# Graph Extract, Transform, and Load (ETL)

This repository contains deployable stack for performing ETL on videos and loading extracted entities into a graph.

## Table of Contents
1. [Background](#Background)
2. [Overview](#Overview)
3. [Deployment](#Deployment)
4. [Usage](#Usage)
4. [License](#License)

## Background <a id="Background"></a>

Customers are eager to explore and comprehend their data from new perspectives. Unstructured data such as text and video is rich with information that can deliver valuable insights. Ingesting this data is easy using AWS services, however, studying relationships between features in the data is best handled using graph representations. This repository contains the necessary resources for deploying a Graph ETL stack using AWS Serverless Application Model (SAM). 

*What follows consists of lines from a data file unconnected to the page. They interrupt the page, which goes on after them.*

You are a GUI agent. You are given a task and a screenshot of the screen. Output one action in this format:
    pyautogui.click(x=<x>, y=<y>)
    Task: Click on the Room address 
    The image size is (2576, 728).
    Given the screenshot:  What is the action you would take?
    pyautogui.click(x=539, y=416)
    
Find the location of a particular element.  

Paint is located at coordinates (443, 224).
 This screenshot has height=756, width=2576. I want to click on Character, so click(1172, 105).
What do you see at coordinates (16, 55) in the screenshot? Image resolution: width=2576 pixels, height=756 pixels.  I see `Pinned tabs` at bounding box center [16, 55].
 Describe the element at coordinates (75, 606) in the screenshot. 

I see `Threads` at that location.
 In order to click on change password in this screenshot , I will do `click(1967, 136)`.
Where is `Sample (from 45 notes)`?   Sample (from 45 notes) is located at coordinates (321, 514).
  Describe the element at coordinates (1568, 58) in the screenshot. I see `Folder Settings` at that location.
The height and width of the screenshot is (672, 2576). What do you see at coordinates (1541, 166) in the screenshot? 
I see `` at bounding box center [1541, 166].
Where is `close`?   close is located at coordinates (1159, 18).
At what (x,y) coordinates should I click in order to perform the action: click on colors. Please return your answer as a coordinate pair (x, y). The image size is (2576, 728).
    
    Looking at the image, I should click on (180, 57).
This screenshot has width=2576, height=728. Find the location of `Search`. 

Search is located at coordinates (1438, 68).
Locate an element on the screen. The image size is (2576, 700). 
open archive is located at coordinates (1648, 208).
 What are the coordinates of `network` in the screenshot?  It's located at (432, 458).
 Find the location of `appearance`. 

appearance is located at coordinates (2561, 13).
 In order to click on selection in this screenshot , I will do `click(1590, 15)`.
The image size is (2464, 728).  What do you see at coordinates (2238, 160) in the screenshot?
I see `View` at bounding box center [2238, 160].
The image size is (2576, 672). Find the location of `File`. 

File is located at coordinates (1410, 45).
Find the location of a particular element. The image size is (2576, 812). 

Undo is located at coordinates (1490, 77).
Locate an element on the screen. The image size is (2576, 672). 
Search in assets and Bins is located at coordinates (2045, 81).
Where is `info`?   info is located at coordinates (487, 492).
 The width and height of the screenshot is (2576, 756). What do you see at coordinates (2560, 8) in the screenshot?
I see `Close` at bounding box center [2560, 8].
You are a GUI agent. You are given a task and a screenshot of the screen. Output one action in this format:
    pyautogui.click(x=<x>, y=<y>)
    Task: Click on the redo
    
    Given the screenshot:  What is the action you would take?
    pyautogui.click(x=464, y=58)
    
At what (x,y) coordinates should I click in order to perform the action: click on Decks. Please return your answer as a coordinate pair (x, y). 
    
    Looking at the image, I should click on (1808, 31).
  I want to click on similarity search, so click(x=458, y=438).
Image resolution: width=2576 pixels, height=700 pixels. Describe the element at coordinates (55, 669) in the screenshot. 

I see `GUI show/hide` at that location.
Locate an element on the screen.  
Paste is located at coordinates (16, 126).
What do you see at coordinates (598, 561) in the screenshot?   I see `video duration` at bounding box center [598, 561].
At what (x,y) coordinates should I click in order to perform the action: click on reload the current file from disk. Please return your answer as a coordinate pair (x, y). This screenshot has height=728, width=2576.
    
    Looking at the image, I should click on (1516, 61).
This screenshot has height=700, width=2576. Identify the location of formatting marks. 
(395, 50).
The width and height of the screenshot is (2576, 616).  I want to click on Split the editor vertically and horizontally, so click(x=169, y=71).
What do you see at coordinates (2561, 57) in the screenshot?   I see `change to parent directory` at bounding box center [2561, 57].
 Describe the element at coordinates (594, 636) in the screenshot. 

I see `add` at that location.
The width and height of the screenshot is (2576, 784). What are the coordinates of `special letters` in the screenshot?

The deployed stack consists of an event-driven, stateful orchestration of tasks to process incoming video data. Specifically, when a new object is added to the Amazon S3 ingestion bucket, the `PutObject` event initiates an AWS Step Function. The AWS Step Function orchestrates a series of AWS Lambda Functions that perform feature extraction using Amazon Rekognition. The extracted data is then transformed and loaded into an Amazon Neptune graph for further analysis.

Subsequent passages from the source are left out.